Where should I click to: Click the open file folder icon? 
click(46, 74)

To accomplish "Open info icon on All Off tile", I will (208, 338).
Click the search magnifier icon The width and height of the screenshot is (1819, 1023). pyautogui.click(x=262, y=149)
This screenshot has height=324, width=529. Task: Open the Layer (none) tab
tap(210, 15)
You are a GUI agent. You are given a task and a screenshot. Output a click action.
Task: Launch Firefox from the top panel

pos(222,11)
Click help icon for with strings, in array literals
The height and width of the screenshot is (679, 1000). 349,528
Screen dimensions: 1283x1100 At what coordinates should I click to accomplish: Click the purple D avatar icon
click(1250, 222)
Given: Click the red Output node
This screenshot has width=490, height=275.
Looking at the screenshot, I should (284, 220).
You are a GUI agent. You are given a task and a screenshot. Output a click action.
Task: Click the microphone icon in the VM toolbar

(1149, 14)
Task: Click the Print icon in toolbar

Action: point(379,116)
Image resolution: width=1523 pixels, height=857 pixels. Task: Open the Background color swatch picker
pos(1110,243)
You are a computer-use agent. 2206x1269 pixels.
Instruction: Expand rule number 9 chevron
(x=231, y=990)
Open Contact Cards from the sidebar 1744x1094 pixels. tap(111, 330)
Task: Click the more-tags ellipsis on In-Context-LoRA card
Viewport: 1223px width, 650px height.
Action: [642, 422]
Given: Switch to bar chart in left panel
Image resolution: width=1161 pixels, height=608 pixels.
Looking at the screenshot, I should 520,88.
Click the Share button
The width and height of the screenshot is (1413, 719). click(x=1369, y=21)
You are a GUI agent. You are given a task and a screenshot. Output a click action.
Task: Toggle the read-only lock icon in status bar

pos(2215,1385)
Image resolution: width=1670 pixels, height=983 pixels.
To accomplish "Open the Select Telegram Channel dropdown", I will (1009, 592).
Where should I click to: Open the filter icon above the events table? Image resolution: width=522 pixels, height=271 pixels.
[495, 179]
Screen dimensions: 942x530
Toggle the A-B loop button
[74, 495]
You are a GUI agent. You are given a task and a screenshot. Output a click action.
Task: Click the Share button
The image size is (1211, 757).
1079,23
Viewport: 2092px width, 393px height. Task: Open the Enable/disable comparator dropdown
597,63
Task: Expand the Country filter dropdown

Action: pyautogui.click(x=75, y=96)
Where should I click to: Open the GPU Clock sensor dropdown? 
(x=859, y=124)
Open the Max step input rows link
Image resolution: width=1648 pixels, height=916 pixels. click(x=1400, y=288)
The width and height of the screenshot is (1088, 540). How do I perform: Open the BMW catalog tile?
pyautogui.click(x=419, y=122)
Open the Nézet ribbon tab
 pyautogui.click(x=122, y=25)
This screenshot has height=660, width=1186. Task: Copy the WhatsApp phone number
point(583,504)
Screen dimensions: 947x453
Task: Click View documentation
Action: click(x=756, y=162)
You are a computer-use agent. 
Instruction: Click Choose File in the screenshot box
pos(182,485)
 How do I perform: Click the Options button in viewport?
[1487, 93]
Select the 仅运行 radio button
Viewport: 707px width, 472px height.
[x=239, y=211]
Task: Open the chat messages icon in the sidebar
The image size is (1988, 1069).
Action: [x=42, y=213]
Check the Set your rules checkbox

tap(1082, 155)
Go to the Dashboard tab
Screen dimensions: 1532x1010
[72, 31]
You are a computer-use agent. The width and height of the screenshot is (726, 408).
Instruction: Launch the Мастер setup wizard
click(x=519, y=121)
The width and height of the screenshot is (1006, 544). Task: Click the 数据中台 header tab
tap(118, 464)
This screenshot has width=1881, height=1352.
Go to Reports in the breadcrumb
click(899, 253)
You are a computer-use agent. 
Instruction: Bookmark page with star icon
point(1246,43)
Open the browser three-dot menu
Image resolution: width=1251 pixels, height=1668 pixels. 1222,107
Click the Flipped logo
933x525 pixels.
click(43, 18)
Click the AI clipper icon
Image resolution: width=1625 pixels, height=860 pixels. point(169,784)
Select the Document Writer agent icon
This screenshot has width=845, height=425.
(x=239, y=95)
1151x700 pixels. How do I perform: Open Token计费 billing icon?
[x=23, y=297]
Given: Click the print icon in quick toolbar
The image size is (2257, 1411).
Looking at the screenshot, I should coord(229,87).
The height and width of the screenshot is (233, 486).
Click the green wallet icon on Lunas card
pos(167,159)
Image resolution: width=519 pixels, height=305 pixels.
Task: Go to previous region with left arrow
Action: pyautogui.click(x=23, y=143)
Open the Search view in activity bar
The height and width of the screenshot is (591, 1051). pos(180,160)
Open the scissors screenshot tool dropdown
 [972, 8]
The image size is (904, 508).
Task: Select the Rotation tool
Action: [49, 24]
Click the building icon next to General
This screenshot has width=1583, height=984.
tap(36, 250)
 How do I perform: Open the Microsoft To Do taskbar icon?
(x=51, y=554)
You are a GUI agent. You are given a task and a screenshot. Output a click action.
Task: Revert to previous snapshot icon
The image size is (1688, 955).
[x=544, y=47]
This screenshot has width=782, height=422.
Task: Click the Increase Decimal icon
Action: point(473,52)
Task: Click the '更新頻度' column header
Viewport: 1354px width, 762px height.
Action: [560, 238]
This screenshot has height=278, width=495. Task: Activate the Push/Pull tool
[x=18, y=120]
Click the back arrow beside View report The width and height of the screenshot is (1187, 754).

════════

* Exercise goal *
Please copy every line in the entries where "computer" appears.

* Written solution *
You are a computer-use agent. 2206x1269 pixels.
You are a computer-use agent. 
You are a computer-use agent. The width and height of the screenshot is (726, 408).
You are a computer-use agent. 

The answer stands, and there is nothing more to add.